CIBC has taken a slightly different tactic with a teaser rate, offering a 1.99 per cent four-year promotion for the first nine months, with the APR going up to 2.83 per cent after.
And, perhaps lowest of all was credit union Meridian, which introduced an 18-month 1.49 per cent fixed rate in April – the lowest rate ever introduced in Canada, for any term. While no longer available, it offered short-term borrowers very affordable, if temporary, monthly payments.
Remember: Rates Aren’t Everything
Mortgage shopping usually goes like this. You find the lowest posted rate, you take that to your lender and ask them to beat it or walk away. But in some cases these ultra-low rates also come with ultra-strict conditions. For example, some have short closing dates of only 30 days. Others have rigid repayment options.
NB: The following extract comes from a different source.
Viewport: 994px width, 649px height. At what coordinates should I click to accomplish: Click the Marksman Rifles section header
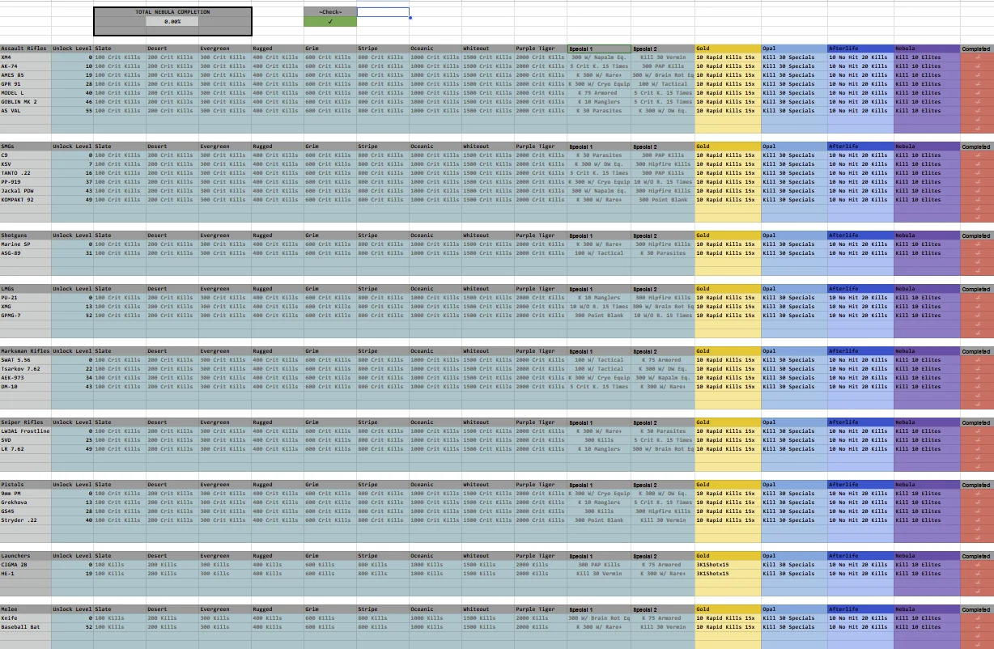[25, 351]
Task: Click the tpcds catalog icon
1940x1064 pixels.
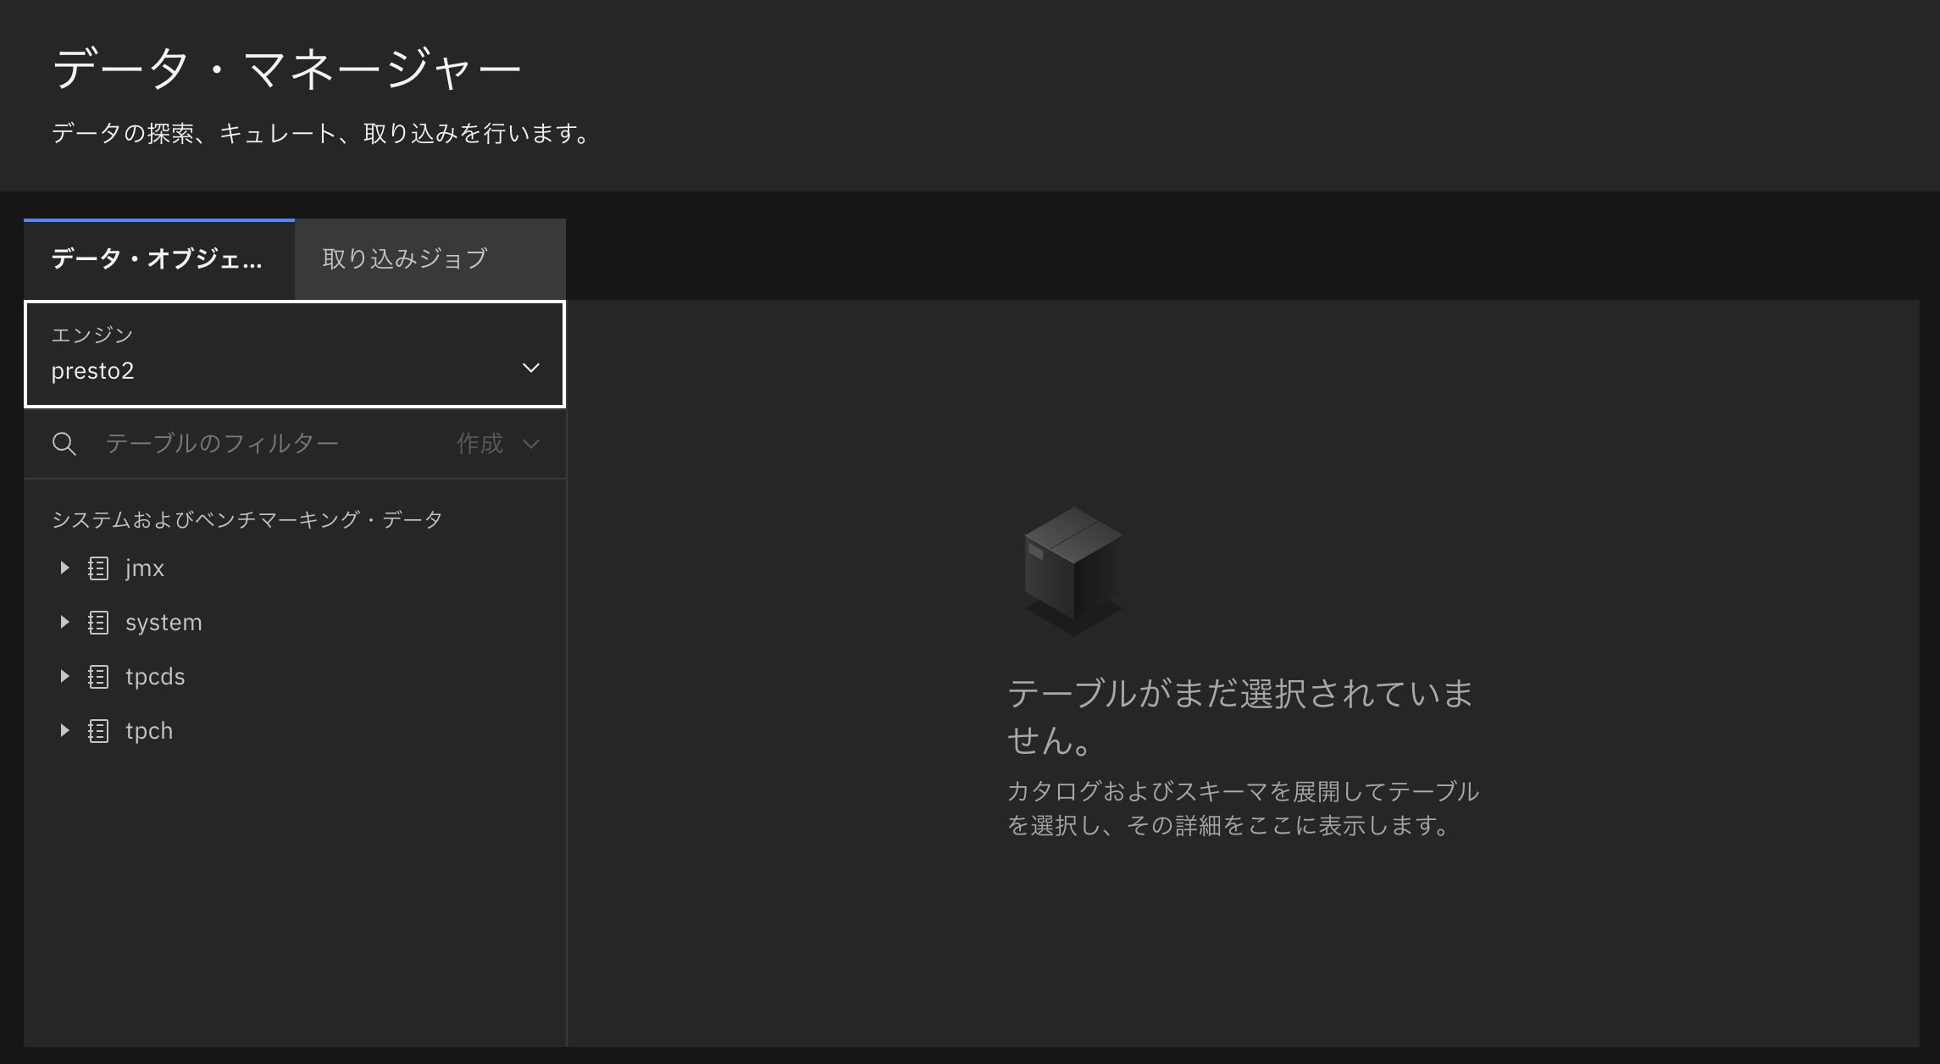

Some lenders stipulate that you can only make a lump sum payment that represent 5 per cent of what you originally borrowed and increase your regular payment by 5 per cent. That will do very little to reduce the interest you’re paying and will not significantly shorten your amortization. In a regular mortgage term a lender will hold the rate for 120 days and allow a borrower to pay back 20 per cent of the principal original borrower and increase payments by as much as 100 per cent if they can afford to.
Also read: 4 Essential Mortgage Features to Ask For>
Better Terms Can Beat Lowest Rate
When signing up for a mortgage you may want to consider a slightly higher rate, but with standard terms. If you’re lucky enough to see a boost in your income, or come into extra cash in the near future, you can easily use it to reduce your mortgage loan. But if your terms are too strict you may not be able to make much of difference. If for example you originally borrowed $400,000 in a regular five-year fixed you could put an extra $60,000 down in lump sum payments each year and double your regular payments. This would dramatically reduce your amortization and save you thousands in interest payments.
How much could you save by changing your mortgage payments? Find out with RateSupermarket.ca’s Mortgage Payment Calculator>
My Best Mortgage Advice
Always buy a house with 20 per cent down payment to avoid CMHC insurance. As well, to protect yourself from an interest rate hike, pay your mortgage as if its 2 percentage points higher than what the bank offered. So if you have a rate of 2.74 per cent, make payments as if its 4.74 per cent. This more rapidly reduces your principal and it sets you up for an interest rate hike if that’s the case when you go to renew. As a borrower you don’t want your mortgage to be completely no no-frills. After all it is the biggest investment most of us will ever make. Paying a modest premium of 40 bases points is worth it to have flexibility, options and a quality lender. Banks are pulling out all the stops to capture the most customers, use that to your advantage and find the mortgage rate and term that suits you best.